Deux-Sèvres Les 40 ans des conciliateurs de justice dans la Nouvelle République

Deux-Sèvres Les 40 ans des conciliateurs de justice dans la Nouvelle République

Jeudi 22 mars 2018, par Théophile LE DIOURON

Les conciliateurs de justice, nés, jour pour jour, il y a quarante ans, sont devenus incontournables mais restent rares.
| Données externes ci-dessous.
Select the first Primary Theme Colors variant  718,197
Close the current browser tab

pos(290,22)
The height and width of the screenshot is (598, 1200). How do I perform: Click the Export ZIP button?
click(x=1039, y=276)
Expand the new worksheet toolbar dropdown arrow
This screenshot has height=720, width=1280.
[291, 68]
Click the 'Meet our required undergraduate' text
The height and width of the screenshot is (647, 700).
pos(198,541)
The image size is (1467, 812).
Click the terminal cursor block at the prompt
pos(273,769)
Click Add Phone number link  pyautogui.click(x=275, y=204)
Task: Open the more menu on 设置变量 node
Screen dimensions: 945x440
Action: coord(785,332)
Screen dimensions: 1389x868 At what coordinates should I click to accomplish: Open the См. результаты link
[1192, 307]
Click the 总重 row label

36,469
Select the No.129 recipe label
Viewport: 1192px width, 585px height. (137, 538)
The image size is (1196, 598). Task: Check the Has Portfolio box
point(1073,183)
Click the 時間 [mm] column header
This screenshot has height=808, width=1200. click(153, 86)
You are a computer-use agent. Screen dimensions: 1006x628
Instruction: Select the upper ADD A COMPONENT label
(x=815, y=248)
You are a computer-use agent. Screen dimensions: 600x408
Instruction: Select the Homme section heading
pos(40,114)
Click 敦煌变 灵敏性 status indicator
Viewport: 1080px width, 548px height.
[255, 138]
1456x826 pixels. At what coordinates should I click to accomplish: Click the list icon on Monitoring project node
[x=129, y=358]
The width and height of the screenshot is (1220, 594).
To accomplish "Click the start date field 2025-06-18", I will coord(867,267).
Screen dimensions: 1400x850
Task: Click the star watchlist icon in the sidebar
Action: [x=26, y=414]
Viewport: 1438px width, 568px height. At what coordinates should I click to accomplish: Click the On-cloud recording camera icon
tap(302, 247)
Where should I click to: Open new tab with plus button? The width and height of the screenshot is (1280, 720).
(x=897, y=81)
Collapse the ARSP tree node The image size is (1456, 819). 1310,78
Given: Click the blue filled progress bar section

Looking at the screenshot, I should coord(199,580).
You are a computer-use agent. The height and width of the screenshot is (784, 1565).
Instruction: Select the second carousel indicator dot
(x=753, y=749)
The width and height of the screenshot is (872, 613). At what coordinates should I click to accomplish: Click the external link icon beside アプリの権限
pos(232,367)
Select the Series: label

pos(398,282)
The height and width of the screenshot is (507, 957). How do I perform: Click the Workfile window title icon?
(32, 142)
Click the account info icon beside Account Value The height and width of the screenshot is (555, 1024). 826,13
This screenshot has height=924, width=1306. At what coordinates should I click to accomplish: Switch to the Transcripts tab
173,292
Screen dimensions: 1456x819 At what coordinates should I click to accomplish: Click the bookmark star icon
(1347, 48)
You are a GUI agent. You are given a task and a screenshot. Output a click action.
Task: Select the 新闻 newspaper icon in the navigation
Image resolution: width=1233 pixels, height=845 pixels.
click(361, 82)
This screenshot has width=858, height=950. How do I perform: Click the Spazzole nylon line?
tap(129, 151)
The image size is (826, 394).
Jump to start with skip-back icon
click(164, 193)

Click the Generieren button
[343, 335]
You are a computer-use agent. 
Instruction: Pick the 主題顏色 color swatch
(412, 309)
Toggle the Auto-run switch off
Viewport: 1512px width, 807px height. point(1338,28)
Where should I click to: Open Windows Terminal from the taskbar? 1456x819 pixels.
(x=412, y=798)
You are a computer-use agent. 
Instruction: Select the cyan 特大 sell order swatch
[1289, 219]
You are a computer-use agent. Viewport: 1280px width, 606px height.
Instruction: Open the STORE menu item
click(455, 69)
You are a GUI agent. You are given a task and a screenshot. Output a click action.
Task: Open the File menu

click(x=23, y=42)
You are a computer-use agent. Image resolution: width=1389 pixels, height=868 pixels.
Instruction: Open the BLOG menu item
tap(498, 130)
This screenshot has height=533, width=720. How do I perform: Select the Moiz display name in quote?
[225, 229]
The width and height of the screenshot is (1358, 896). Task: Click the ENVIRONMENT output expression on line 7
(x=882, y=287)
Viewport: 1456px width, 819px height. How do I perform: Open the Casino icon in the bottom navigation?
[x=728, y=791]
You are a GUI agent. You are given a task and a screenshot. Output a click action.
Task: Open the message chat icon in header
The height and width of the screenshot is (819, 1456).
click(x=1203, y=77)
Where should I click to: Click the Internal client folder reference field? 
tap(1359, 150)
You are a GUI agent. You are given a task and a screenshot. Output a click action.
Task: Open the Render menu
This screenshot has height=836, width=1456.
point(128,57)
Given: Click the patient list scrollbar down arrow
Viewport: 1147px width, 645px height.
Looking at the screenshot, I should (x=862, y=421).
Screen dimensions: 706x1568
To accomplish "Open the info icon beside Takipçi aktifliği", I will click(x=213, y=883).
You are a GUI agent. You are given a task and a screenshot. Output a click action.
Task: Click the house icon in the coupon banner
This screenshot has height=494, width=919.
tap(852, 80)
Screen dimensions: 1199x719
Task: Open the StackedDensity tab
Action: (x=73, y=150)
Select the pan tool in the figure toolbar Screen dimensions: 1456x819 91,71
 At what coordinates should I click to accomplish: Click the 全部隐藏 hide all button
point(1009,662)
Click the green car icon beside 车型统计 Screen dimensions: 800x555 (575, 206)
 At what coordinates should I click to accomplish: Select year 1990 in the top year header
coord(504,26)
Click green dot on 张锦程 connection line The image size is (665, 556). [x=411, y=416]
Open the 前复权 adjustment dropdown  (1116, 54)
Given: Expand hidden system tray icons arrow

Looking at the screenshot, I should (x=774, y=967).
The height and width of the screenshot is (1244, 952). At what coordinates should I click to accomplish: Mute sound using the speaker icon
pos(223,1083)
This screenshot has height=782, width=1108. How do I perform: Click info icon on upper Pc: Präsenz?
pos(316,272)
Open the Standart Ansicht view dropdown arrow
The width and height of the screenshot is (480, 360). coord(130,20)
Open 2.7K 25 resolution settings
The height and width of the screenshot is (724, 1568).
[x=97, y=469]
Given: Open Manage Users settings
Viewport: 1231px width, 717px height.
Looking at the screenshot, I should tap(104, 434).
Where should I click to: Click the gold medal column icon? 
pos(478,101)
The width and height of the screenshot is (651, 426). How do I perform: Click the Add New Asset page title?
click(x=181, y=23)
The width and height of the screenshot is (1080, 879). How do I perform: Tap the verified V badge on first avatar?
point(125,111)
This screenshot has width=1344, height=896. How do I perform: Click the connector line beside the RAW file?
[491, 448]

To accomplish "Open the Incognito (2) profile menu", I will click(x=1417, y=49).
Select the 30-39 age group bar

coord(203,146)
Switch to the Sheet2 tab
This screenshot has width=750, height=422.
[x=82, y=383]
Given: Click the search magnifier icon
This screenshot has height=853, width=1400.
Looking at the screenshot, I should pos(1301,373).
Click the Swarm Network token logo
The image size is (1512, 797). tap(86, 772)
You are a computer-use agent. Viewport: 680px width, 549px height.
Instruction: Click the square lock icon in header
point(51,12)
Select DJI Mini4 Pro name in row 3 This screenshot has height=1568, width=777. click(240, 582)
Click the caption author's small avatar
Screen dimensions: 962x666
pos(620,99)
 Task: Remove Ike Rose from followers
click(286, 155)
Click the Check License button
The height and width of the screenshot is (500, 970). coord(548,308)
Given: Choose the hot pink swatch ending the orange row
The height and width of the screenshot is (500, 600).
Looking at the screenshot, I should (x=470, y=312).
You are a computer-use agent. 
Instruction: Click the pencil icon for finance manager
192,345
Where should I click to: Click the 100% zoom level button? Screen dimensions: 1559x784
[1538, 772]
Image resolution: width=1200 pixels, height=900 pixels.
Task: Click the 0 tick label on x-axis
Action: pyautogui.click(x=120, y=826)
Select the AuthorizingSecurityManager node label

A peine une douzaine en Deux-Sèvres.
1.500 dossiers par an, 60 % de solutions trouvées Quarante ans plus tard, ils s’attachent toujours à respecter leur seule devise « Concilier pour réconcilier ». Bénévolement.

La NR les 40 ans dews Conciliateurs

Quatre des conciliateurs du département, dont Élizabeth PARNAUDEAU à Paris ce mardi pour les quarante ans de la création des conciliateurs de justice.
© Photo NR

« Nous n’avons pas compétence pour le droit des familles et les litiges avec l’administration » explique Élizabeth PARNAUDEAU, présidente de leur association régionale qui couvre le périmètre de la Cour d’appel de Poitiers (Vienne, Deux-Sèvres, Charente-Maritime et Vendée). « Nous sommes là pour écouter les parties adverses, faire une synthèse de leurs arguments respectifs, tenir un rôle de pacificateur qui s’appuie davantage sur le bon sens que le droit » explique l’un de ses homologues.

12 conciliateurs dans les Deux Sèvres

Ils sont une petite douzaine dans le département alors que la loi les rend incontournables depuis novembre 2016 pour tout conflit dont l’enjeu est inférieur à 4.000 €. En d’autres termes, un juge d’instance saisi par des personnes morales ou physiques pour apporter une réponse juridique à un dossier de ce genre peut parfaitement le refuser et renvoyer les parties concernées vers le conciliateur. Il peut être agriculteur – précieux pour la gestion des querelles autour des baux ruraux –, banquier, assureur, fonctionnaire de police ou de gendarmerie, dans tous les cas, fort d’une expérience professionnelle et d’un sens aiguisé de la relation à l’autre.
« On a toujours le sentiment d’être totalement méconnus malgré le bouche à oreille et la promotion de notre activité que font les maires et les forces de l’ordre, sur le terrain, souligne Élizabeth PARNAUDEAU. Notre motivation est totalement désintéressée. Dans l’existence, on reçoit beaucoup et c’est là une façon, pour nous, de redonner aux autres ».

Un constat d’accord dans 60 % des cas

En espérant vivement que la rencontre, l’échange, les argumentations, permettent de dégager une solution équitable, à l’amiable. Lorsqu’elle aboutit, c’est-à-dire dans 60 % des cas, la conciliation fait l’objet d’un constat d’accord signé puis déposé au greffe du tribunal. A l’inverse, la non-conciliation sera enregistrée et le litige confié au tribunal d’instance. Chaque année, à l’échelle du département des Deux-Sèvres, les conciliateurs traitent environ mille cinq cents dossiers.